The court ruled Baker's first challenge to be without merit, noting that Baker alleged only that his attorney had given him erroneous information about the possible maximum sentence. The record itself reflected that the district court had informed Baker of the correct maximum sentence. Implicit in the court's ruling is the acknowledgment that even if the attorney gave Baker incorrect information, the judge's advice on the record, as a matter of law, was sufficient to bar Baker from relying on a claim that he pled guilty on a mistaken assumption about the consequences of going to trial. Baker, 781 F.2d at 88.

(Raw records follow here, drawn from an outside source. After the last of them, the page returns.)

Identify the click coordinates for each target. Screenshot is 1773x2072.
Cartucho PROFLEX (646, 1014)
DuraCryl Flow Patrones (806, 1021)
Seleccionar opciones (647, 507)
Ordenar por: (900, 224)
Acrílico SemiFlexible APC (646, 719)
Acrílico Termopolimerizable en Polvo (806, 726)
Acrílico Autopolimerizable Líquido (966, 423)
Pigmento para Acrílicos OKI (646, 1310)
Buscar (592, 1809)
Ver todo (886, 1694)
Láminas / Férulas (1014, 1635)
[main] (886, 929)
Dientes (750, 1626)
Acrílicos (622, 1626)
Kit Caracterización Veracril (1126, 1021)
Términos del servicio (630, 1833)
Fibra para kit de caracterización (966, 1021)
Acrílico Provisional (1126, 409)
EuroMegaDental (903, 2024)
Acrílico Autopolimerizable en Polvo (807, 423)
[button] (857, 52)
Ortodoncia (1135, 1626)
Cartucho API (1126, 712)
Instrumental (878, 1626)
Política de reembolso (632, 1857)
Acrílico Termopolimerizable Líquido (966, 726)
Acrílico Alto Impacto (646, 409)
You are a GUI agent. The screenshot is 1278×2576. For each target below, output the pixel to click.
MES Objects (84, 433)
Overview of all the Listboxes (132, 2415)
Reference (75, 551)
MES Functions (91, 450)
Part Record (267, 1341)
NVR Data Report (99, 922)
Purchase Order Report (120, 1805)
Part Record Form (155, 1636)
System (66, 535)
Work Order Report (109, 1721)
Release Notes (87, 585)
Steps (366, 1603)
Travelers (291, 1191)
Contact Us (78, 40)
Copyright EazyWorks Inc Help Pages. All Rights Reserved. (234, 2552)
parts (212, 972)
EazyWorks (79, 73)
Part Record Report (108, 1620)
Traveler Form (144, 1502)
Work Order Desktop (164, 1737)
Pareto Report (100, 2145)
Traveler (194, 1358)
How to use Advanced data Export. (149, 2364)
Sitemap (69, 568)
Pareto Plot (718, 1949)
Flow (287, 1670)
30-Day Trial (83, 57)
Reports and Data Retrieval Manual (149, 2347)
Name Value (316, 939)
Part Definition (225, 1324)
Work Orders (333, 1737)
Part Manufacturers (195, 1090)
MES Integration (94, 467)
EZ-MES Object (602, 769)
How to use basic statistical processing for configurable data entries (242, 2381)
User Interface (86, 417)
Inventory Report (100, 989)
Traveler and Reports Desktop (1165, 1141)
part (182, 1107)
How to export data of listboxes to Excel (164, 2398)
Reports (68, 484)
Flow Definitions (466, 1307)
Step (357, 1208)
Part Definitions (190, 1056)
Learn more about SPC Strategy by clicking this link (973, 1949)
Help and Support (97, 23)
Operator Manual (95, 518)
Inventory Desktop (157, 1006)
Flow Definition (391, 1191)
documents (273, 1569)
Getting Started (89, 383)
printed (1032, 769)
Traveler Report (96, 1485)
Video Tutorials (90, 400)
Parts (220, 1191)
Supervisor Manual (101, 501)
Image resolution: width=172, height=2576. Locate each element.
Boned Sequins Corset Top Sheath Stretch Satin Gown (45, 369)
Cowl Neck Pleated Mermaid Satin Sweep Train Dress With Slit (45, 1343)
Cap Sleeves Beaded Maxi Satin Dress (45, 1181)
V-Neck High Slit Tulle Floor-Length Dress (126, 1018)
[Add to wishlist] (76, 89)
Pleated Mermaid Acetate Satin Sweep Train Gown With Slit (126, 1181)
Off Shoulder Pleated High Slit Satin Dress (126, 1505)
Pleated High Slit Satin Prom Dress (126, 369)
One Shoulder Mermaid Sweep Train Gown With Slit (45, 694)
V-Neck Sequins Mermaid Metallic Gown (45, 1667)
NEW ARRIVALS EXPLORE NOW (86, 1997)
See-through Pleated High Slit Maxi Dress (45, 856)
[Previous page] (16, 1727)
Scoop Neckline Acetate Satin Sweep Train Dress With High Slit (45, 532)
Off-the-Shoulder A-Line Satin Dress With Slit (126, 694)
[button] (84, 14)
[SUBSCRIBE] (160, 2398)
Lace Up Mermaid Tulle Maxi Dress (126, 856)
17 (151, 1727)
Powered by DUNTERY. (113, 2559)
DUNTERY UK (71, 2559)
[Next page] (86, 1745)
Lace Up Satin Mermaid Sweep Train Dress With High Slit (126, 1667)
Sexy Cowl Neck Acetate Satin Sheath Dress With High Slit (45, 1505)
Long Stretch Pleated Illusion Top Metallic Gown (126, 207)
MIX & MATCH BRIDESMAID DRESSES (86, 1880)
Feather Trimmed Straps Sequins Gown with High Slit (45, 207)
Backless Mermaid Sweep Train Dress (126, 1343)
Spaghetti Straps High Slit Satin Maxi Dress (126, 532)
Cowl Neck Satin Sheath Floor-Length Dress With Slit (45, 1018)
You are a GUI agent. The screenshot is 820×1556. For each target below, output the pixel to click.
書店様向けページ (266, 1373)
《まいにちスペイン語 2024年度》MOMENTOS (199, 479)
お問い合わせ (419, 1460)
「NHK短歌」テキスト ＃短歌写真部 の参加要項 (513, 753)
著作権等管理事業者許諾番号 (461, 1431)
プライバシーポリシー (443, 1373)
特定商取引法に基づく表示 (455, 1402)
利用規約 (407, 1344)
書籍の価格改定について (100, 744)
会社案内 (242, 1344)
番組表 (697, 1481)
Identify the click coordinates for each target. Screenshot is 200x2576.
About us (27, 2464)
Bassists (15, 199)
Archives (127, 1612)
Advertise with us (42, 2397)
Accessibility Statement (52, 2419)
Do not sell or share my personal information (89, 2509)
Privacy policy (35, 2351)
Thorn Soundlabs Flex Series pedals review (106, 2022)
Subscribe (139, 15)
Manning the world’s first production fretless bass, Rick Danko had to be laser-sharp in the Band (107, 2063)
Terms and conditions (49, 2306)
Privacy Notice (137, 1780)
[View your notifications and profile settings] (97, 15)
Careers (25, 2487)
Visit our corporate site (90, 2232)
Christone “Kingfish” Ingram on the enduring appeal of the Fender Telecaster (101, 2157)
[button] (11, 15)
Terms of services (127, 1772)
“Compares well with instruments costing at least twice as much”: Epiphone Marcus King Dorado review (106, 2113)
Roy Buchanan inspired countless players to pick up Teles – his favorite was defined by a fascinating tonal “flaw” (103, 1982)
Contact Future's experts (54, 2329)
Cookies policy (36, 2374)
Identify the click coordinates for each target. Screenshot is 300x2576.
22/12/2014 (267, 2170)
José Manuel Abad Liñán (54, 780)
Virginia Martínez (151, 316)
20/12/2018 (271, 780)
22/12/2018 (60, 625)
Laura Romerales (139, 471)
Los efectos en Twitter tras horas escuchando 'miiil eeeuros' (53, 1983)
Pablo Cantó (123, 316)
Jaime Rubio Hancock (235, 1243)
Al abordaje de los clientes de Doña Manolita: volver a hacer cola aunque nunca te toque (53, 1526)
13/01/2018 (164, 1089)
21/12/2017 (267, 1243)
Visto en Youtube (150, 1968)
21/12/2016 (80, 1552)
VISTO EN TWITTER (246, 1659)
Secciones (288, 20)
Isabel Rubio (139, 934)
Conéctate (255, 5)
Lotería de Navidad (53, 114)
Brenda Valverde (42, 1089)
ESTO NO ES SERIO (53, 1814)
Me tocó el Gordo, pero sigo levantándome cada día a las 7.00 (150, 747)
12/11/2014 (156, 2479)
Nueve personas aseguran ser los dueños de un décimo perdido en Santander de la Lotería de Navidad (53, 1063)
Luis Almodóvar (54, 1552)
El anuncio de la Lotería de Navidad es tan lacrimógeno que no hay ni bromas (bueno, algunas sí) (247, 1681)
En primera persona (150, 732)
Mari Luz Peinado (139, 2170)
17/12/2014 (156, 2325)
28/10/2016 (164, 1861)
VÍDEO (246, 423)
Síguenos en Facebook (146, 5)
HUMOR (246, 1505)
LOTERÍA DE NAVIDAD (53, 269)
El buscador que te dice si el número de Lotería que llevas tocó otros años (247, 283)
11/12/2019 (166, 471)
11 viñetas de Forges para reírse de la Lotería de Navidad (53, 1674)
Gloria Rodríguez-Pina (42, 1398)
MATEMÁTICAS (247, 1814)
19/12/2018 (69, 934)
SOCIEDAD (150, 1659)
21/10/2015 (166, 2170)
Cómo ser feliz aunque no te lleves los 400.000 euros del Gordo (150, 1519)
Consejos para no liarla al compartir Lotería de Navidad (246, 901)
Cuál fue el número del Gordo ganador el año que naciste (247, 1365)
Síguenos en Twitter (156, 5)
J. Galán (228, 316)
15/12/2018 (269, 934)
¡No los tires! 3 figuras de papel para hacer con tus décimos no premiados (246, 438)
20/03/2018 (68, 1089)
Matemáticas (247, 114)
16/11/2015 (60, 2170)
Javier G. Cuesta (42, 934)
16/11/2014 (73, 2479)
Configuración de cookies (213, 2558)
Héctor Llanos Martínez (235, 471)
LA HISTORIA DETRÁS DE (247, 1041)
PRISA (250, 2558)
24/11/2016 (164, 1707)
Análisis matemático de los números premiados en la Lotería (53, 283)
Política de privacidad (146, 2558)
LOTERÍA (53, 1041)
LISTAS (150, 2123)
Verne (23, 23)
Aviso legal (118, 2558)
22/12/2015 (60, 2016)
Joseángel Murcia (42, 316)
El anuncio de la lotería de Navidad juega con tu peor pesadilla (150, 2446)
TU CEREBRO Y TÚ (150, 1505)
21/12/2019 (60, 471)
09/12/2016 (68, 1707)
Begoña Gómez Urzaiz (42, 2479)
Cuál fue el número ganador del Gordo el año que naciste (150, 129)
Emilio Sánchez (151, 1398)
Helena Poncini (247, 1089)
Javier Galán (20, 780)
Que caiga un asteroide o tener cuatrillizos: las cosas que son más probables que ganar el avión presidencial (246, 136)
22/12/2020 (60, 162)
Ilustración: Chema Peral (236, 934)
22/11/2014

Baker's second challenge was similarly defeated. Baker claimed that the government had agreed to stand mute at sentencing, and broke this promise by making a statement at sentencing, although not requesting any particular sentence. The alleged promise was not part of the plea agreement, and the plea transcript contained no reference to it. The court noted that Baker had expressly disclaimed any other understandings, promises or representations when answering the district court's questions pursuant to Fed.R.Crim.P. 11, and held that it was incumbent on Baker to inform the district court of all of the terms of the plea agreement when asked to do so. The court stressed that the Rule 11 inquiry was thorough, on the record and thus available for scrutiny, and that Baker had been advised that he must answer the judge's questions truthfully under penalty of perjury. The court stated that it agreed with the reasoning of the Fifth Circuit that "where the court has scrupulously followed the required procedure, 'the defendant is bound by his statements in response to that court's inquiry.' " Id. at 90 (quoting Moore v. Estelle, 526 F.2d 690, 696-97 (5th Cir.), cert denied, 426 U.S. 953, 96 S.Ct. 3180, 49 L.Ed.2d 1192 (1976)).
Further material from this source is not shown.